One of the unique features that Omnipin offers is Safe integration. Instead of EOA managing the ENS name, a multi-signature wallet is put in the front. Such approach allows for advancing security for ENS update pipelines, such as multi-factor authorisation with the Proposer Flow or role-based permissions with Zodiac Roles.

Proposer flow requires additional factor of authorisation on every deploy, which might be excessive for some websites, especially those with frequent updates. Because of that, the guide will instead cover setup with Zodiac Roles.

  1. Head over to the Safe app and create a new wallet, if you don't have one yet.

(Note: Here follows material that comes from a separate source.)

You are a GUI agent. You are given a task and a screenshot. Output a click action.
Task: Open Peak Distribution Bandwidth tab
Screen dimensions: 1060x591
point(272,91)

  2. Install Safe Zodiac Roles Module through the Zodiac app

  3. Generate a JSON for a batch transaction setup via omnipin zodiac:

sh
omnipin zodiac --safe 0x0Fd2cA6b1a52a1153dA0B31D02fD53854627D262 0x6aBD167a6a29Fd9aDcf4365Ed46C71c913B7c1B1

# omnipin zodiac --safe 0x0Fd2cA6b1a52a1153dA0B31D02fD53854627D262 0x6aBD167a6a29Fd9aDcf4365Ed46C71c913B7c1B1 --verbose
# ⚠️ `OMNIPIN_PK` environment variable not set.
# 🟢 Generating a Secp256k1 keypair
#    0xeb12099469558be35d53d606e1d5e69d0854c57ef6658e909325c5a0e6493415
# 🟢 Save the private key and do not share it to anyone
# 🟢 Created zodiac.json in current directory
# Open in a browser: https://app.safe.global/apps/open?safe=:0x0Fd2cA6b1a52a1153dA0B31D02fD53854627D262&appUrl=https%3A%2F%2Fapps-portal.safe.global%2Ftx-builder
# Upload zodiac.json in the UI

This will create a zodiac.json in a current directory. If OMNIPIN_PK is not specified, an Ethereum Account will be generated on the spot.

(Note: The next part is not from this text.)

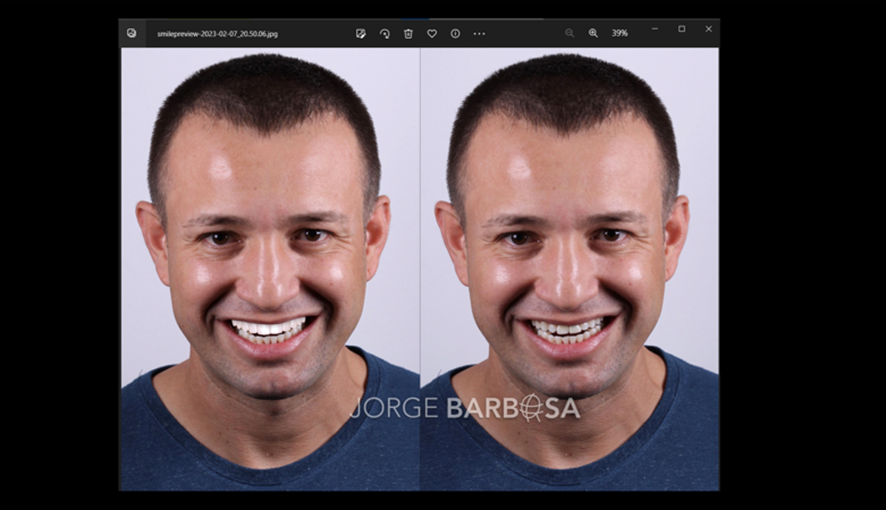Click the smile in the right portrait
Viewport: 886px width, 510px height.
pos(567,329)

  1. Head over to the Safe transaction builder page.

  2. Drag and drop the JSON file and confirm transaction execution.

  3. This will deploy a new Zodiac Roles module address which should be passed during deployment.

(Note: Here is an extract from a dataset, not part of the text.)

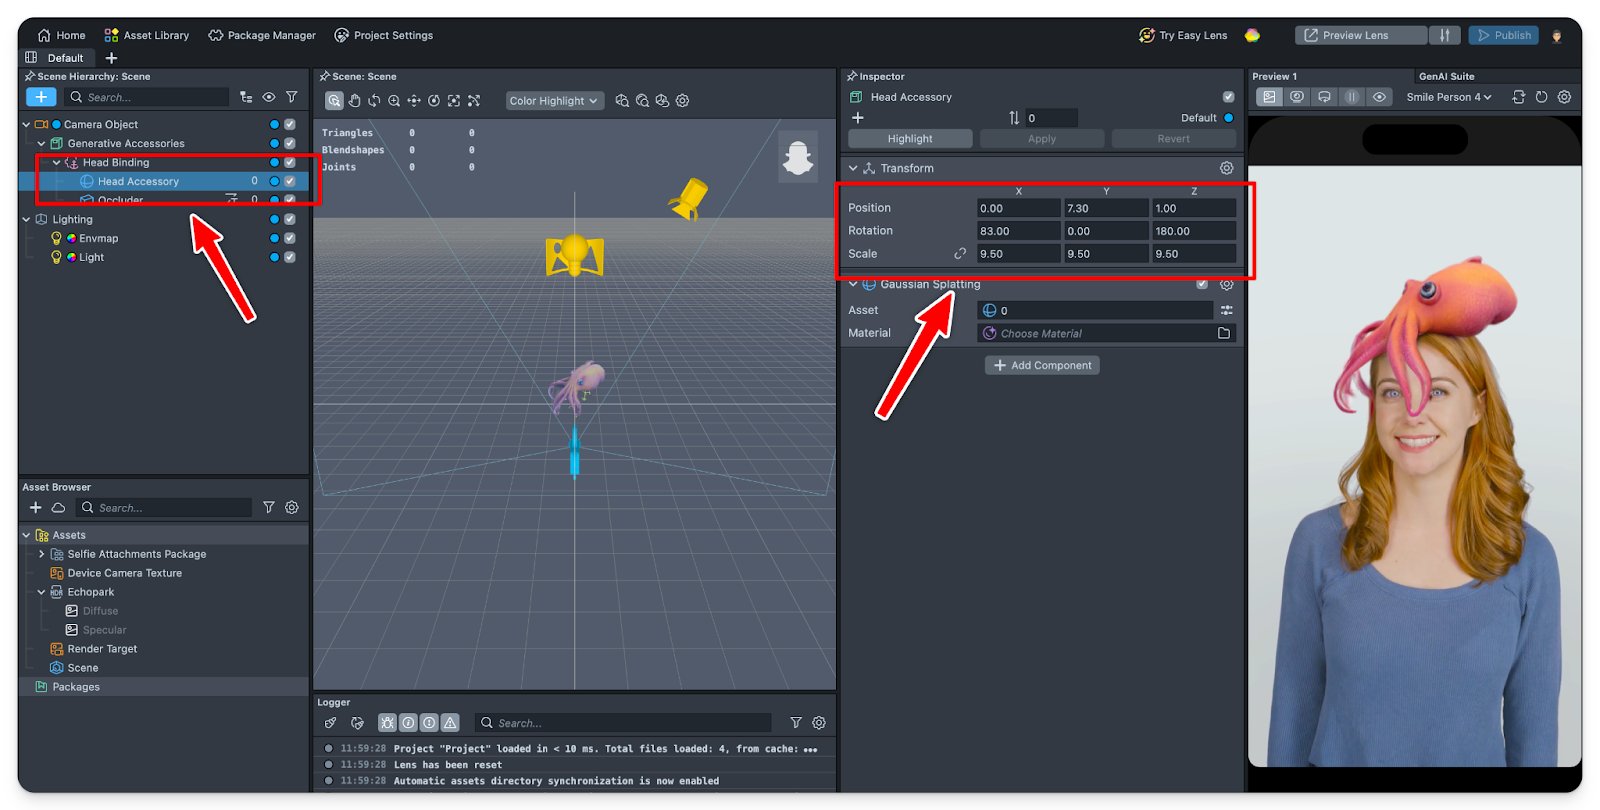Click the debug bug filter in Logger

tap(387, 723)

Updating ENS is now possible to do within a single command, while maintaining security properties of a Safe.

sh
omnipin deploy \
    --safe 0xyoursafeAddress \
    omnipin.eth \
    --roles-mod-address 0xyourRolesModAddress

Once a transaction finishes getting indexed, the ENS Content-Hash record should start pointing to a new deployment. Now the web app should be discoverable through any ENS gateway, for example eth.limo.

Automation with CI/CD

Omnipin seamlessly integrates with CI/CD pipelines.

All the previous steps can be automated in one GitHub Actions workflow. The workflow deploys a new version on IPFS every time a commit is pushed to the main branch and automatically proposes a transaction to Safe.

yaml
name: Deploy with Omnipin
on:
  push:
    branches: main
jobs:
  deploy:
    runs-on: ubuntu-latest
    steps:
      - uses: actions/checkout@v4
      - uses: oven-sh/setup-bun@v2
      - name: Install Omnipin
        run: bun i -g omnipin@1.2.1
      - name: Build website
        run: bun i && bun run build
      - name: Deploy the site
        run: omnipin deploy .vitepress/dist --strict --ens ${{ vars.OMNIPIN_ENS }} --safe ${{ vars.OMNIPIN_SAFE }} --roles-mod-address ${{ vars.OMNIPIN_ROLES_MOD }}
        env:
          OMNIPIN_PINATA_TOKEN: ${{ secrets.OMNIPIN_PINATA_TOKEN }}
          OMNIPIN_STORACHA_PROOF: ${{ secrets.OMNIPIN_STORACHA_PROOF }}
          OMNIPIN_STORACHA_TOKEN: ${{ secrets.OMNIPIN_STORACHA_TOKEN }}
          OMNIPIN_LIGHTHOUSE_TOKEN: ${{ secrets.OMNIPIN_LIGHTHOUSE_TOKEN }}
          OMNIPIN_4EVERLAND_TOKEN: ${{ secrets.OMNIPIN_4EVERLAND_TOKEN }}
          OMNIPIN_PK: ${{ secrets.OMNIPIN_PK }}

The "CI/CD" page describes integrations with other CI/CD providers, such as GitLab Actions.